Auszeichnung: Otto-Steinert-PreisJahr: 1995Ausgezeichnet wurde: Arwed Messmer

Arwed Messmer erhielt für seine Arbeit "Panorama einer Stadt im Übergang" den Otto-Steinert-Preis 1995.


Messmer stellt in seinem "Panorama einer Stadt im Übergang" die deutsche Hauptstadt ohne die bekannten historischen Kulissen, ohne die Szenerie der touristischen Wahrzeichen und ohne die Medienstatisten des Mauerjubels dar.

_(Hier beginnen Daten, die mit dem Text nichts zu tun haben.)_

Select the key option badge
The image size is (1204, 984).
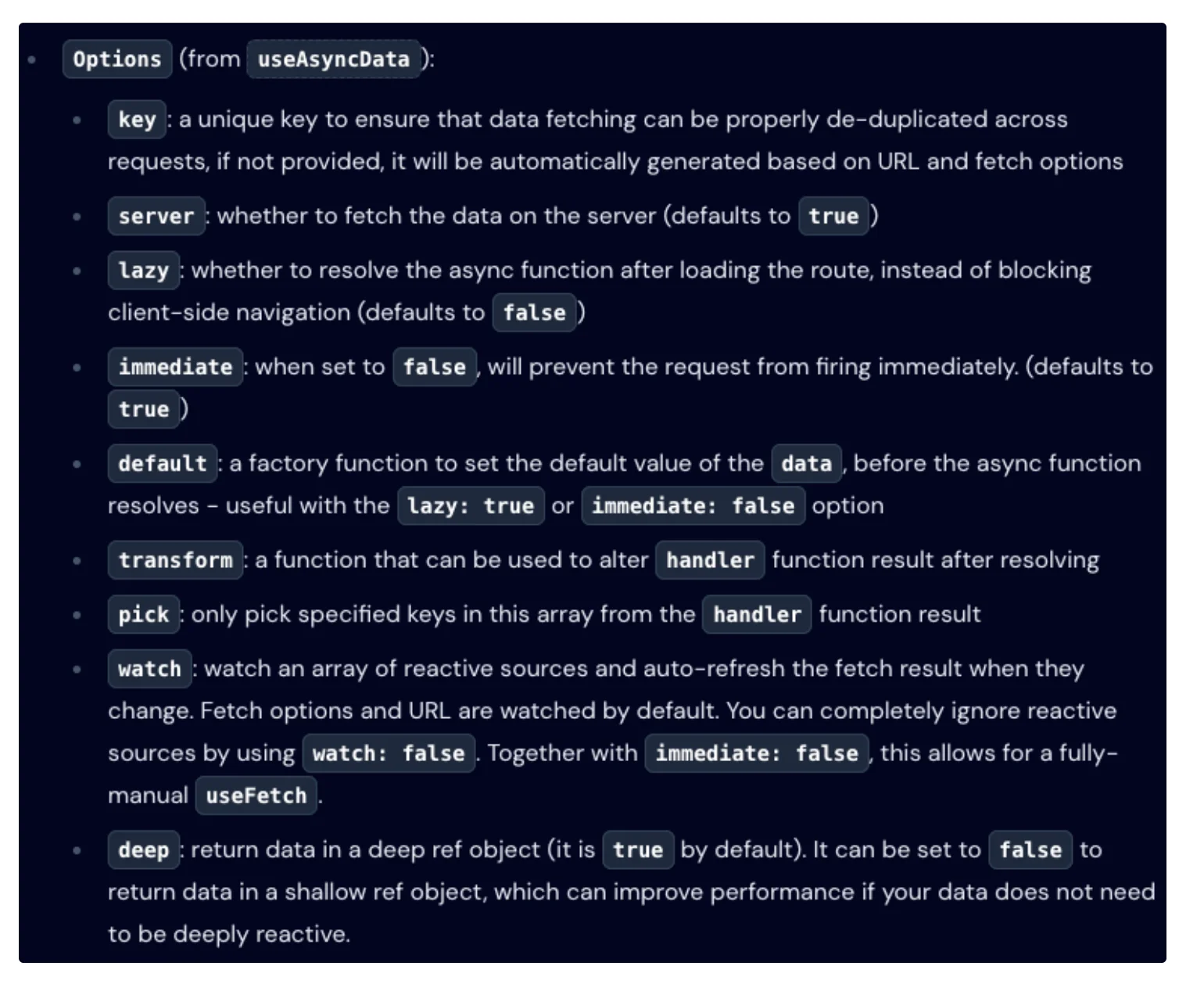(x=137, y=120)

Seine urbanen Landschaftsfotografien bringen Kunde von einem Berlin in der ungewissen Epoche nach der Vereinigung, als neuem preußisch-deutschem Urzustand, sie kreisen die Archäologie einer Weltstadt ein, die Ohnmacht und Macht der Verwüstung, das Pathos des ruinenlosen Bruchstücks, den Schrei des leergeräumten Schlachtfeldes. Die Opfer sind entfernt und die Rudimente der vormaligen Zivilisationsstufe getilgt, die Erinnerung förmlich in Grund und Boden gestampft. Die Ohnmacht des Zerstörten weicht der Macht des Umbaus, der neue hölzerne Mauern geldgestützt um die Konsum- und Dienstleistungspaläste von Morgen zieht.